Task statement:
Please copy, with no word changed, only the run of lines that opens with the line containing "Alle Berufe (1174, 592)" and closes with the last line below.

Dataset records Block Start

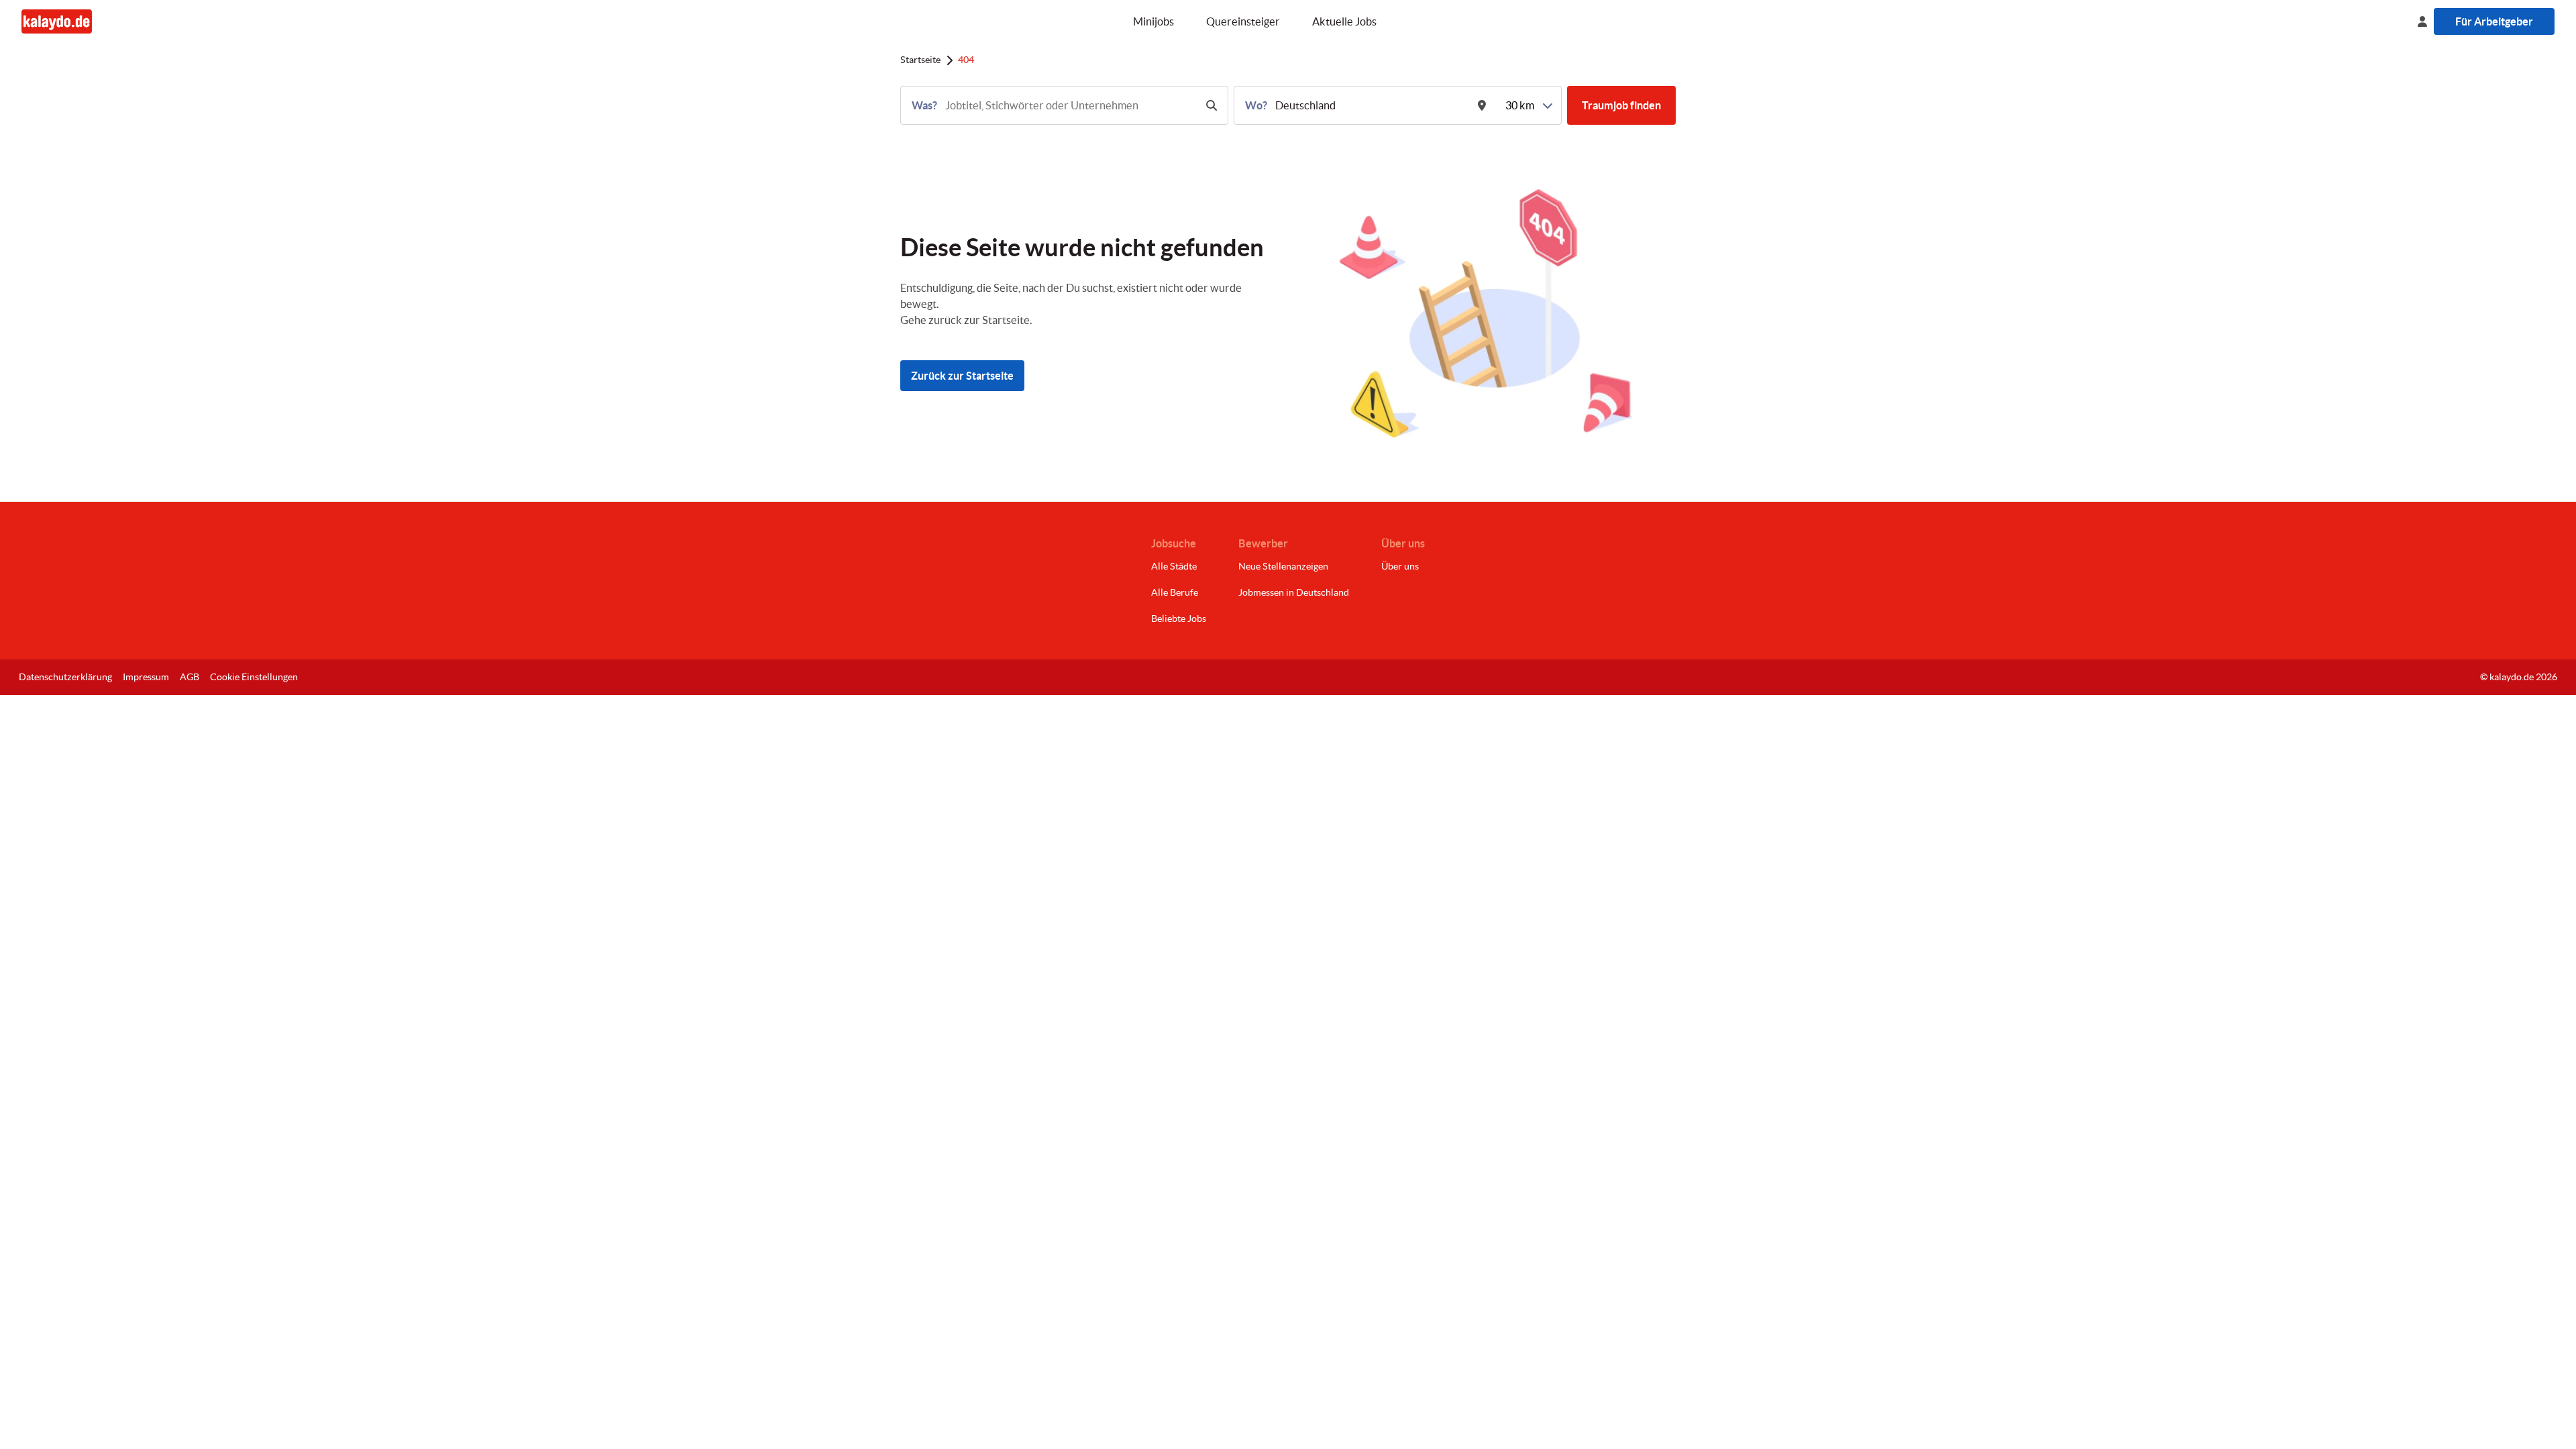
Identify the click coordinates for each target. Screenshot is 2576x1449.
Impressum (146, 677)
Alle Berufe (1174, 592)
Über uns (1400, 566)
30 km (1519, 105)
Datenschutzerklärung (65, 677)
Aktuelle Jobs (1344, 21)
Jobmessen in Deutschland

Dataset records Block End

Response area:
Alle Berufe (1174, 592)
Über uns (1400, 566)
30 km (1519, 105)
Datenschutzerklärung (65, 677)
Aktuelle Jobs (1344, 21)
Jobmessen in Deutschland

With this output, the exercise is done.